On Thu, 21 Oct 2021 16:03:29 GMT, Naoto Sato <[email protected]> wrote:
>> Apparently `IllegalCharsetNameException` or `IllegalArgumentException` could
>> still be thrown - so removing the `try-catch` would be a change of behaviour
>> in those cases. It all depends on whether there is a chance that these
>> exceptions could be thrown in this particular context (with these particular
>> input parameters) - which I am not able to tell - but maybe someone more
>> familiar with this code could...
>
> I first thought of swallowing all exceptions in 2-arg forName(), but decided
> not to do that.
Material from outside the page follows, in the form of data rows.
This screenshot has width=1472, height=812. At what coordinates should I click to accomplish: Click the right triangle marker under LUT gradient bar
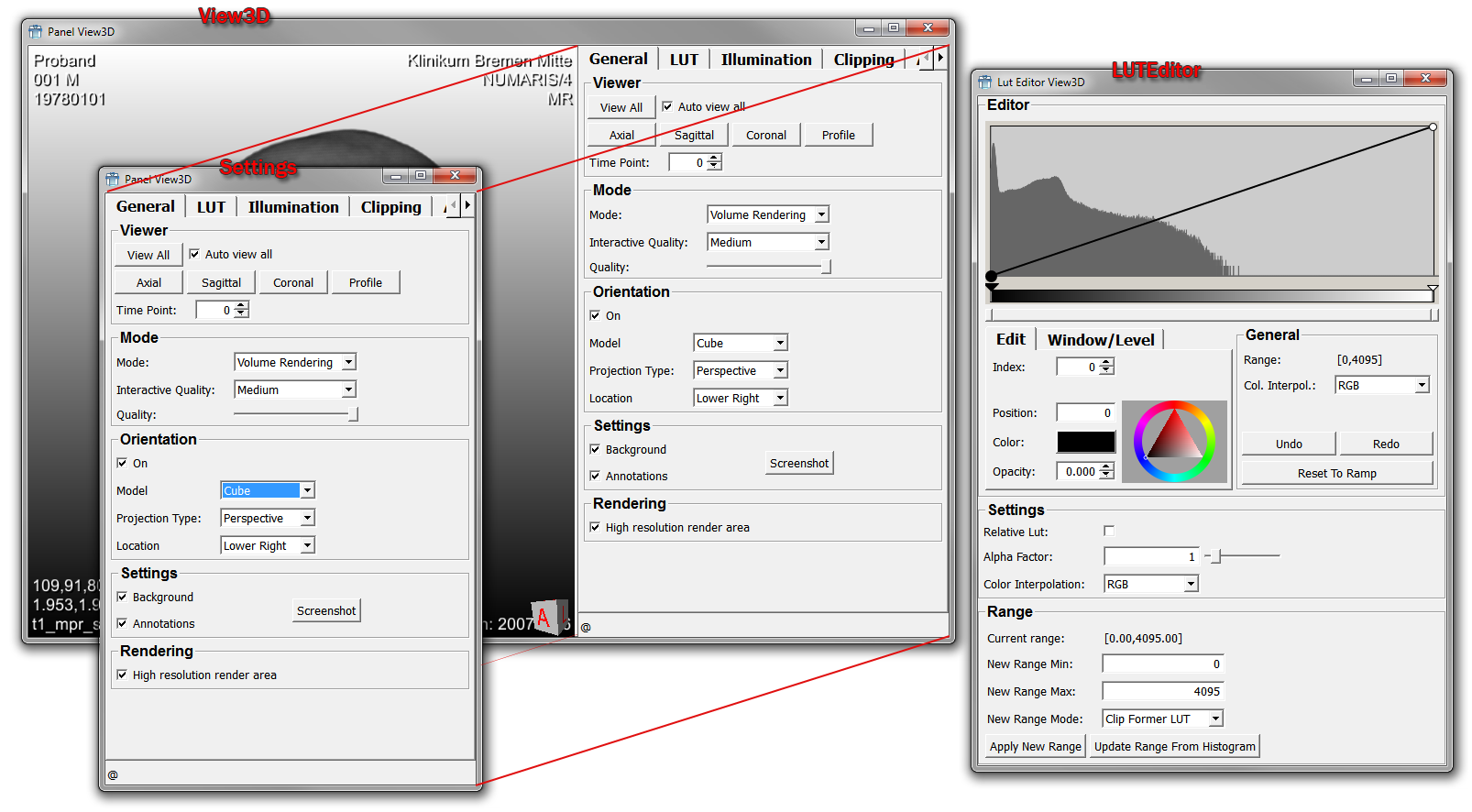[1432, 291]
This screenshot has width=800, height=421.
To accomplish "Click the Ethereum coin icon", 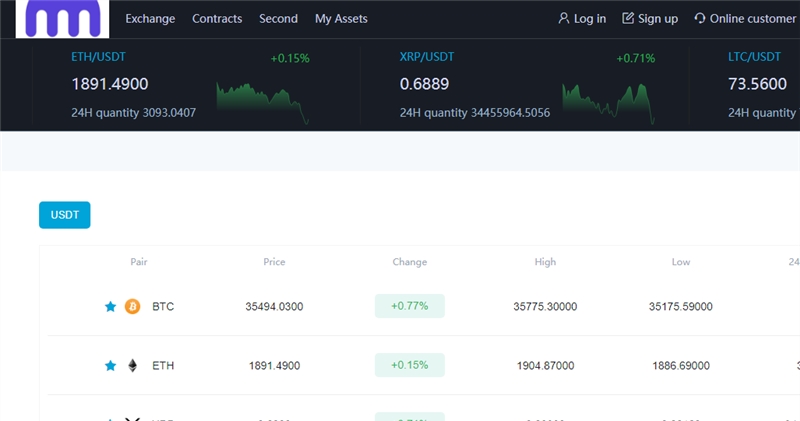I will [132, 366].
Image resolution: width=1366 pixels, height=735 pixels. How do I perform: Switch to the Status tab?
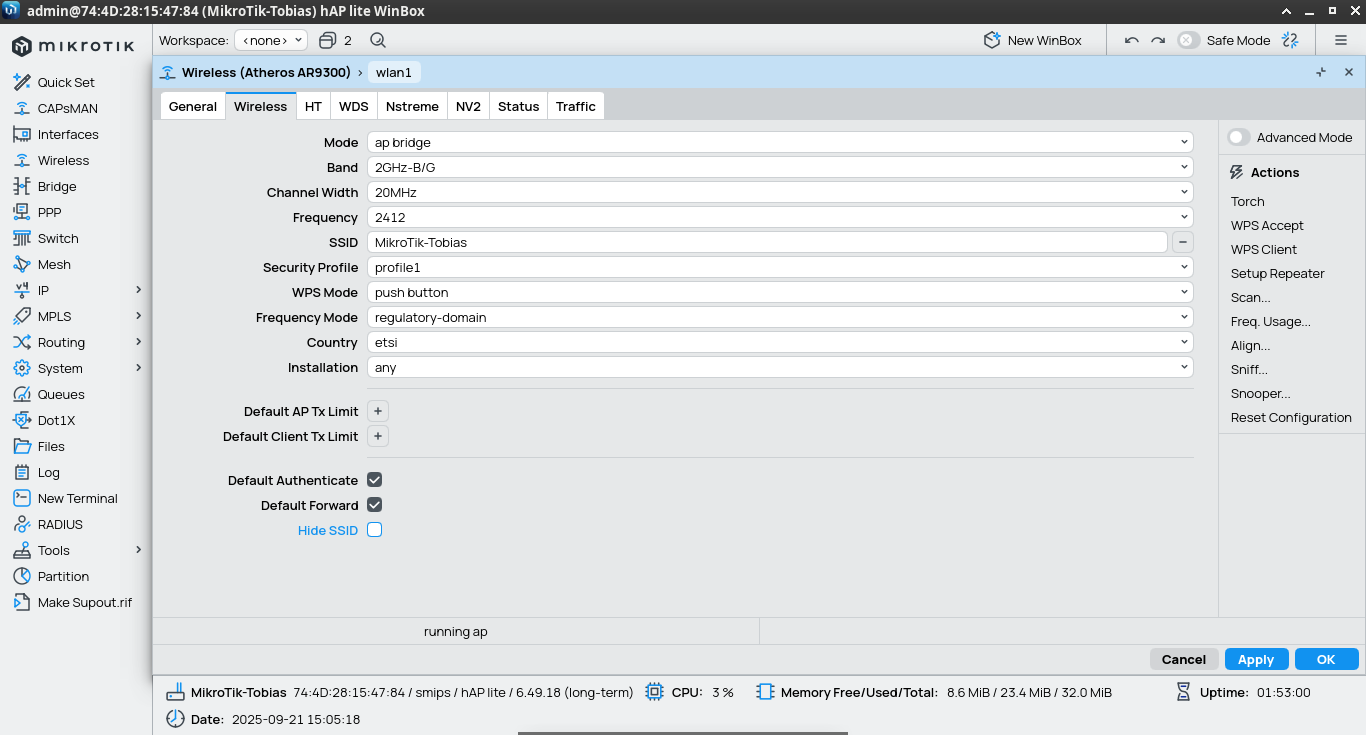pos(518,107)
Because `IllegalArgumentException` and
> `IllegalCharsetNameException` are for the validity of the passed
> `charsetName`, like detecting `null` or invalid chars like "😱". On the other
> hand, `UnsupportedCharsetException` is for the availability which varies
> depending on the user's settings and or platform, which can be safely
> replaced with `fallback` charset. So yes, it is not totally getting rid of
> `try-catch` but it avoids `UnsupportedCharsetException` which is only
> detectable at runtime.
Then what is the benefit, if the user will have to write such code anyway?:
try {
cs = Charset.forName(StaticProperty.nativeEncoding(), fallback);
} catch (Exception ignored) {
cs = fallback;
}
Even in the current code update it can work well w/o the second parameter.